§ **What is required**
Transcribe the passage about Samaritan's Purse in Manhattan below word for word, from "Let’s just step" up to and including "of a pandemic.".

In the midst of this pandemic, there are few parables more powerful than the parable of Samaritan’s Purse in Manhattan. As you know, the evangelical Christian ministry headed by Franklin Graham had set up an emergency field hospital in cooperation with New York’s vast Mount Sinai Medical Center. Eventually, it set up another emergency field hospital near Central Park and it was announced that it was going to also create an emergency field hospital within New York’s Episcopalian Cathedral Church of St. John, the Divine. That didn’t happen. It was a huge story, we talked about it on The Briefing. It didn’t happen largely because of the evangelical Christian convictions of Samaritan’s Purse, particularly when those convictions ran into conflict with the LGBTQ revolution.

If anything, the controversy actually picked up steam in recent days with a statement most importantly made by speaker Cory Johnson of the New York City Council. The council speaker said, “This group,” meaning Samaritan’s Purse, “which is led by the notoriously bigoted hate spewing, Franklin Graham, came at a time when our city couldn’t in good conscience turn away any offer of help. That time has passed,” he said last Friday. “Their continued presence here is an affront to our values of inclusion and is painful for all New Yorkers who care deeply about the LGBTQ community.”

Let’s just step back and look at what we are witnessing here. As I said, it’s a parable, a very powerful parable. Samaritan’s Purse, of course, was founded some years ago by Franklin Graham, the son of the late evangelist, Billy Graham, and it has been about doing good works ever since. It has offered assistance in times of poverty, in times of famine, natural disaster, and yes, in the midst of a pandemic.

It has a major program offering medical assistance and what it brought to New York was the ability to create an emergency field hospital in the midst of the coronavirus crisis, to do so quickly, and to do so at its own expense—expenses estimated to have been at least 1.8 million dollars, likely a good bit more.

There was controversy almost from the beginning. As soon as Samaritan’s Purse began to set up the hospital, those in the LGBTQ movement began, along with other political leaders, to complain about the very fact that Samaritan’s Purse was involved. Then, of course, the authorities decided to look more closely and what did they find? They found Samaritan’s Purse, an evangelical Christian ministry, guilty of being an evangelical Christian ministry, guilty in a couple of ways.

In the first, Samaritan’s Purse has never hidden from the fact that the entire organization was established, first and foremost, for the purposes of Christian evangelism, bearing witness to the gospel of Jesus Christ. Secondly, and most notoriously, in the eyes of the moral revolutionaries, Samaritan’s Purse required certain commitments of the volunteers and the medical personnel who worked within the emergency field hospital. Remember, for the most part, they brought the volunteers, they brought the hospital, they also brought the medical personnel.

§ **Given data**
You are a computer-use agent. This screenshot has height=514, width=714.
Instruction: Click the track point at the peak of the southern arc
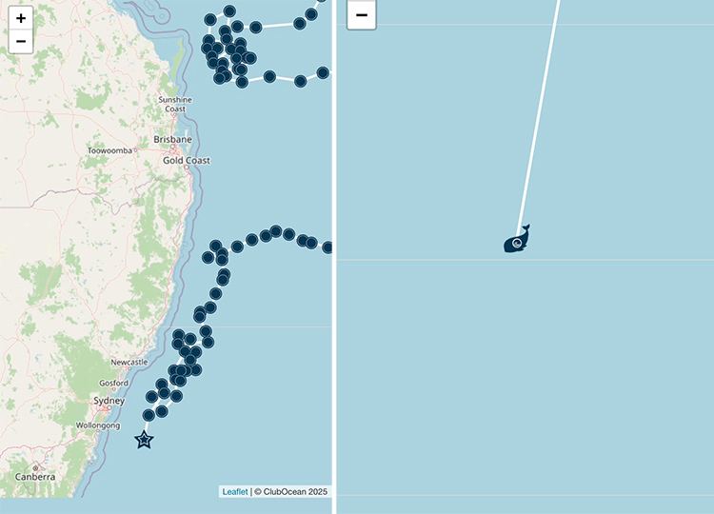[276, 231]
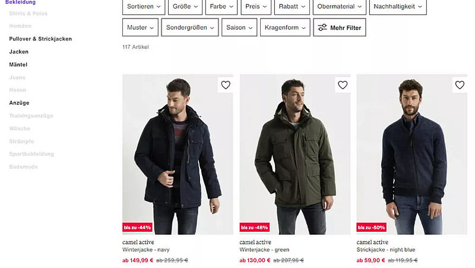Click the filter sliders icon
The width and height of the screenshot is (475, 268).
click(x=322, y=27)
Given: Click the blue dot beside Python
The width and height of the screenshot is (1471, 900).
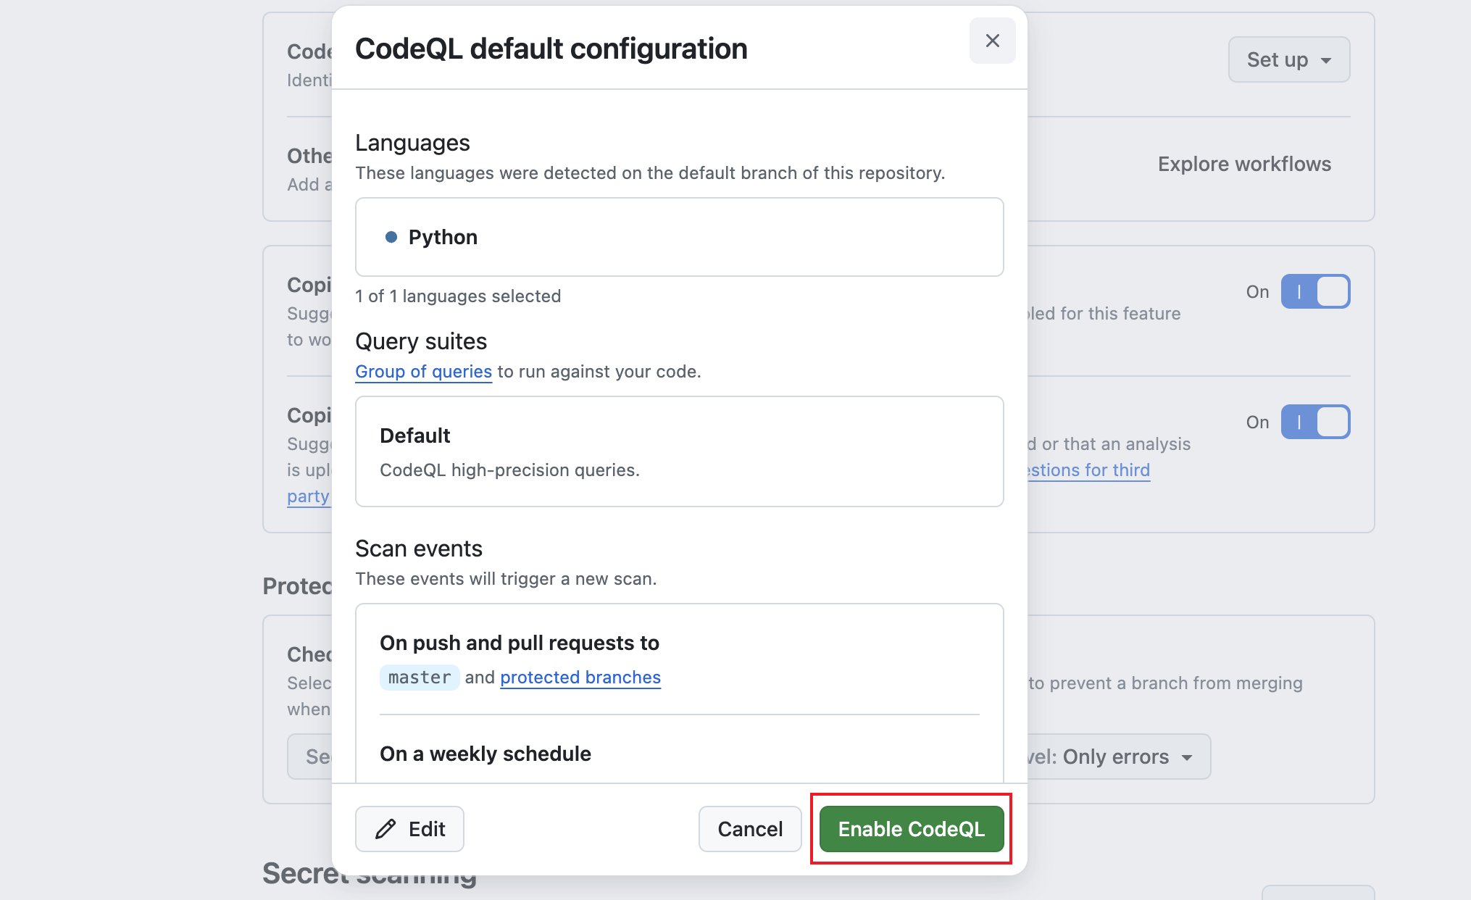Looking at the screenshot, I should (391, 237).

§ **Response to this task**
Let’s just step back and look at what we are witnessing here. As I said, it’s a parable, a very powerful parable. Samaritan’s Purse, of course, was founded some years ago by Franklin Graham, the son of the late evangelist, Billy Graham, and it has been about doing good works ever since. It has offered assistance in times of poverty, in times of famine, natural disaster, and yes, in the midst of a pandemic.